Now Costa has taken the next step: he is completing the first randomized clinical trial ever to take a drug that worked in mice with Down and apply it to humans with the disease, a milestone in the history of Down-syndrome research.
I’m amazed that Muriel Davisson was able to breed Down-syndrome mice:
Davisson, now semiretired from Jackson Laboratory in Bar Harbor, Me., spent the 1980s developing a mouse, known as Ts65Dn, that had many of the traits associated with Down syndrome, including, incredibly, the distinctive facial characteristics associated with the disease and the same slightly uncoordinated gait.
Here’s where the whole situation starts to creep me out:
But the effects of that revolution on Down research may yet be cut short. A competing set of scientists are on the cusp of achieving an entirely different kind of medical response to Down syndrome: rather than treat it, they promise to prevent it. They have developed noninvasive, prenatal blood tests which would allow for routine testing for Down syndrome in the first trimester of a pregnancy, raising the specter that many more parents would terminate an affected pregnancy. Some predict that one of the new tests could be available to the public within the year.
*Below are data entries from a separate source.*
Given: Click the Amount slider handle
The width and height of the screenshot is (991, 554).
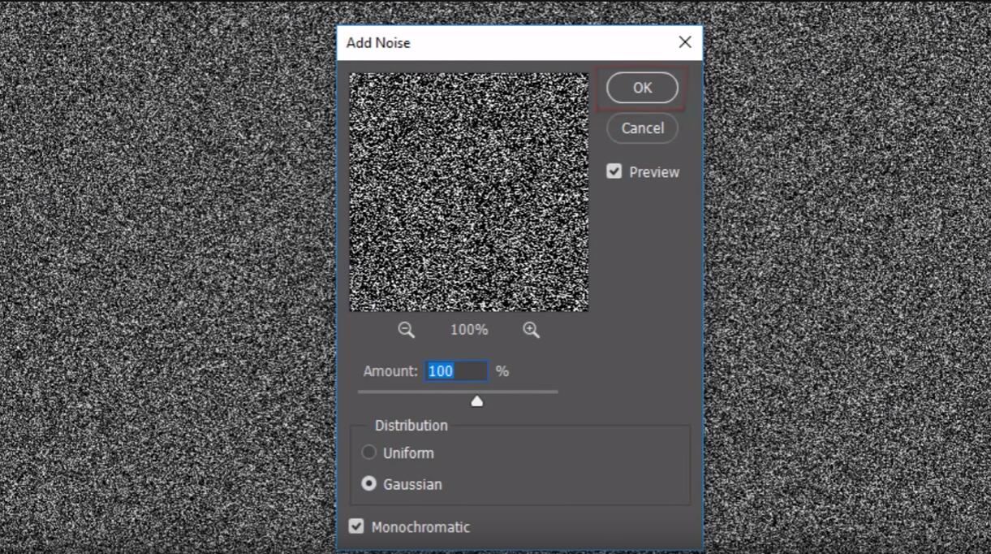Looking at the screenshot, I should tap(477, 400).
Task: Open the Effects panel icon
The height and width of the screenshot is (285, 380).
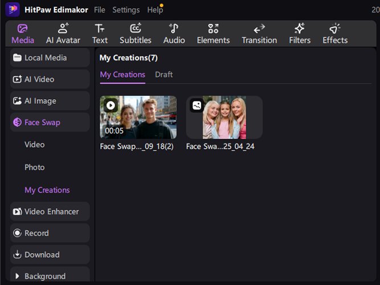Action: [x=335, y=29]

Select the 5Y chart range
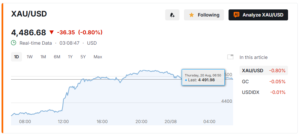[83, 57]
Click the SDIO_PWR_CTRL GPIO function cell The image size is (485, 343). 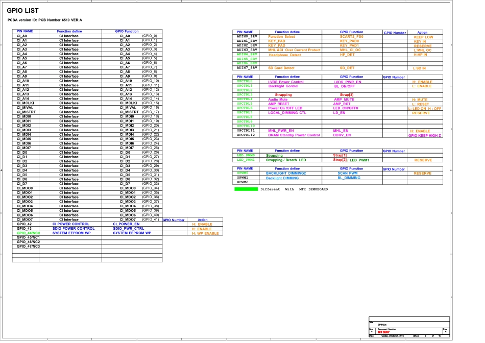(129, 229)
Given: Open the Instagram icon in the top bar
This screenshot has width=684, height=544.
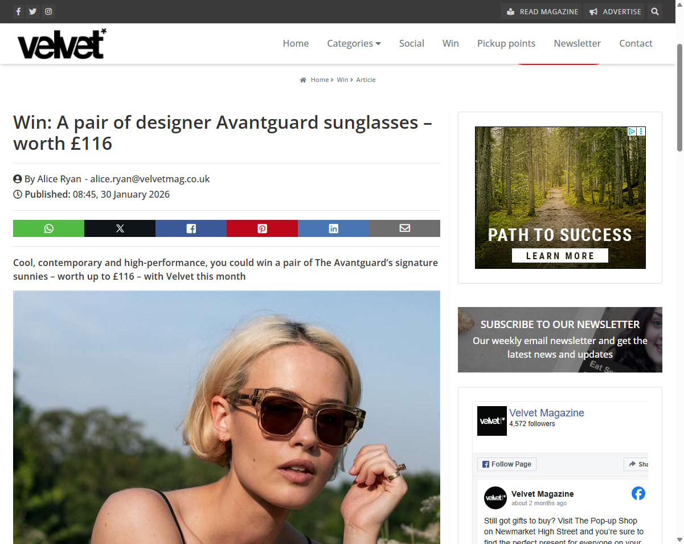Looking at the screenshot, I should tap(49, 11).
Costa, like others working on drug treatments, fears that the imminent approval of those tests might undercut support for treatment research, and even raises the possibility that children like Tyche will be among the last of a generation to be born with Down syndrome.
“It’s like we’re in a race against the people who are promoting those early screening methods,” Costa, who is 48, told me. “These tests are going to be quite accessible. At that point, one would expect a precipitous drop in the rate of birth of children with Down syndrome. If we’re not quick enough to offer alternatives, this field might collapse.”
Oh, my… the use of words there.
“Instead of treat it, they promise to prevent it.”
I had thought that by “prevent” they meant that they’d developed a method (drug, possibly) by which a coupld trying to get pregnant could prevent their child from getting Down’s — but they meant prevent in a different way. A far more sinister and creepy way. Yeesh!